# M5board.com Event at Koenigseggs premises!



## Borsta (Nov 26, 2003)

All gorgeous photos taken by Peter @ Peter Franzén - Fotograf - Hem

Enjoy some of Swedens weekend cars.


----------



## Borsta (Nov 26, 2003)




----------



## Borsta (Nov 26, 2003)




----------



## twinturboch (Mar 21, 2004)

Borsta said:


>


2300rpm at 110mph  Gotta love the torque hahahaha


----------



## gtrlux (Mar 8, 2006)

Lots of money lined up there . .great cars and great pics . . .love the King-Egg :thumbsup: . . . it's says: Out of my way . .mob!


----------



## Borsta (Nov 26, 2003)

A small movie as well;

YouTube - Battle at the Koenigsegg air field


----------



## DCD (Jun 28, 2001)

Koenigseeeeeeggggggg is pure sex.:bowdown1: 

The more I see the 997 Turbo the uglier it gets!!uke: uke:


----------



## Borsta (Nov 26, 2003)

DCD said:


> The more I see the 997 Turbo the uglier it gets!!uke: uke:


I totally agree Dino, it sure is a big design failure!

But you have got to love the new GT3, perfect in any way. :bowdown1:


----------



## ISJ (Mar 11, 2005)

I've never been keen on the club sport decals

But those are some fantastic photos of some fantastic cars - thanks for sharing


----------



## DCD (Jun 28, 2001)

Borsta said:


> I totally agree Dino, it sure is a big design failure!
> 
> But you have got to love the new GT3, perfect in any way. :bowdown1:


Absolutely. I spent 1 day on track with the 997 TT & 997 GT3 and the GT3 is by far the better car.
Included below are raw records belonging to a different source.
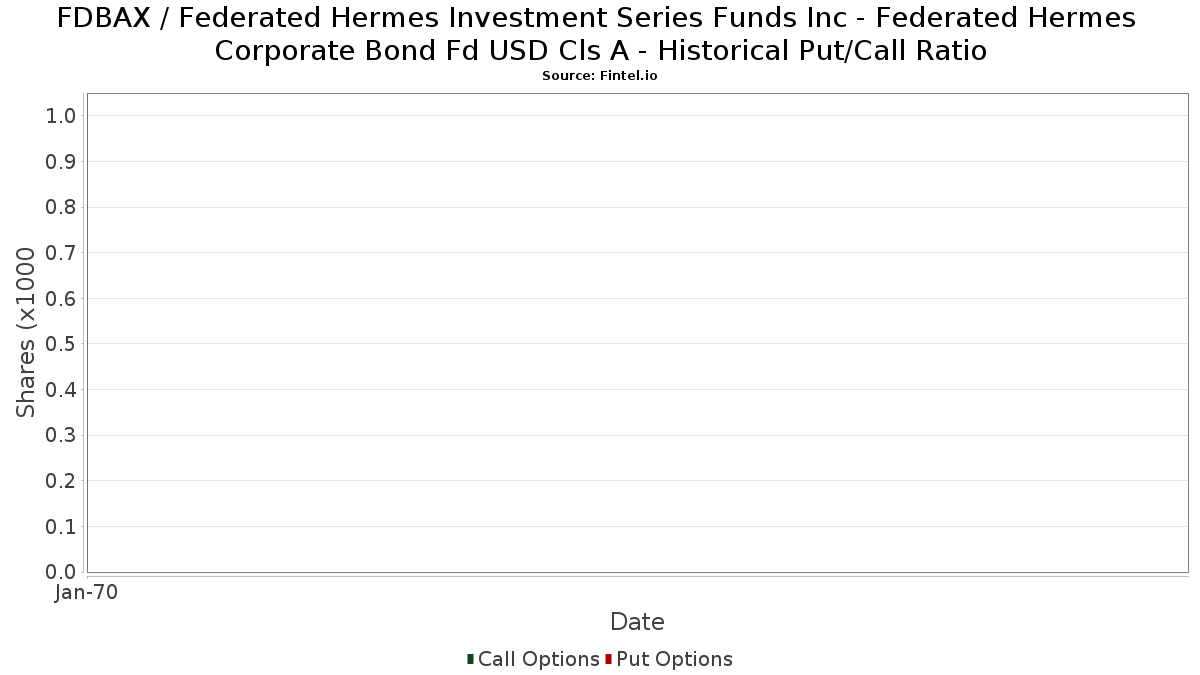
Task: Click the green Call Options legend swatch
Action: (x=470, y=659)
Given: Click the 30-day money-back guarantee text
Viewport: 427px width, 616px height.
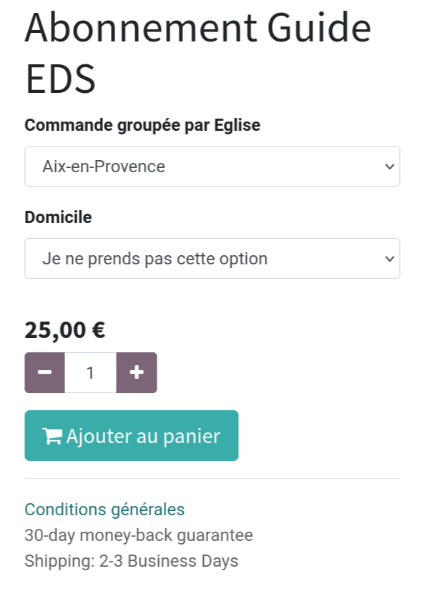Looking at the screenshot, I should pyautogui.click(x=139, y=535).
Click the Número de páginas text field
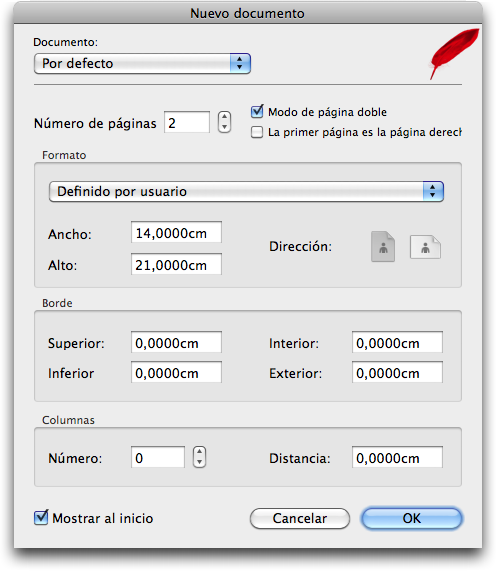This screenshot has height=571, width=496. 187,122
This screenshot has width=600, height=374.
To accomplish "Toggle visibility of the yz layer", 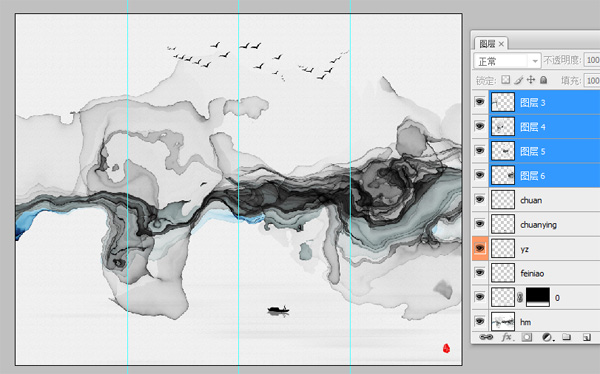I will click(480, 248).

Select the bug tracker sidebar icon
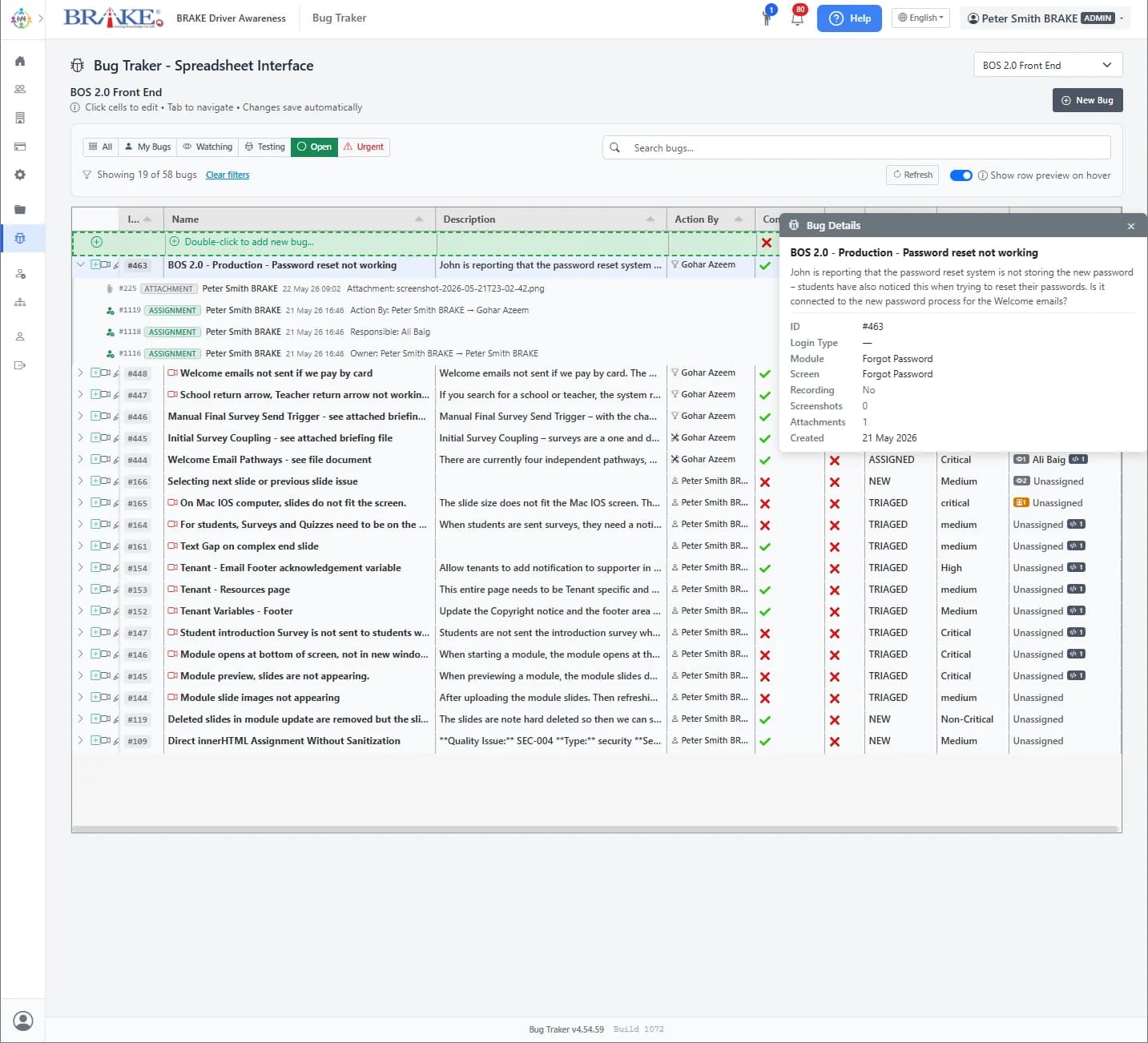[20, 238]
Gotta love the turbo's torque but the GT3 is the faster car on track.


----------



## V_Spec (Aug 19, 2006)

DCD said:


> Koenigseeeeeeggggggg is pure sex.:bowdown1:


x 2 !


----------



## Pharoahe (Mar 11, 2006)

Ver nice pictures, thx for sharing.

The only thing rivaling an Koenigsegg is the Pagani Zonda imo. They both are two of the most breath taking cars that are still being build


----------



## EvolutionVI (Sep 6, 2005)

There are 2 cars that i like in the video,1 is the Königsegg,everything else is just boring(997TT sucks,to expensive for what you get)

Second is the Z06 is much better then a 997TT,cheaper and more fun:bowdown1:


----------



## Daz (Aug 14, 2001)

Absolutely incredible photo's ... thanks for sharing them.


----------



## psd1 (May 15, 2004)

Wow...great pics. All that's missing is a GTR!!!:squintdan :squintdan


----------



## GTR RICH (Oct 30, 2005)

Quality pics ,thanks for sharing them :thumbsup:


----------



## davewilkins (Jun 30, 2001)

Drool drool drool.......

My mate jeff is packing up his stuff and going to live in Sweden in a few weeks time.........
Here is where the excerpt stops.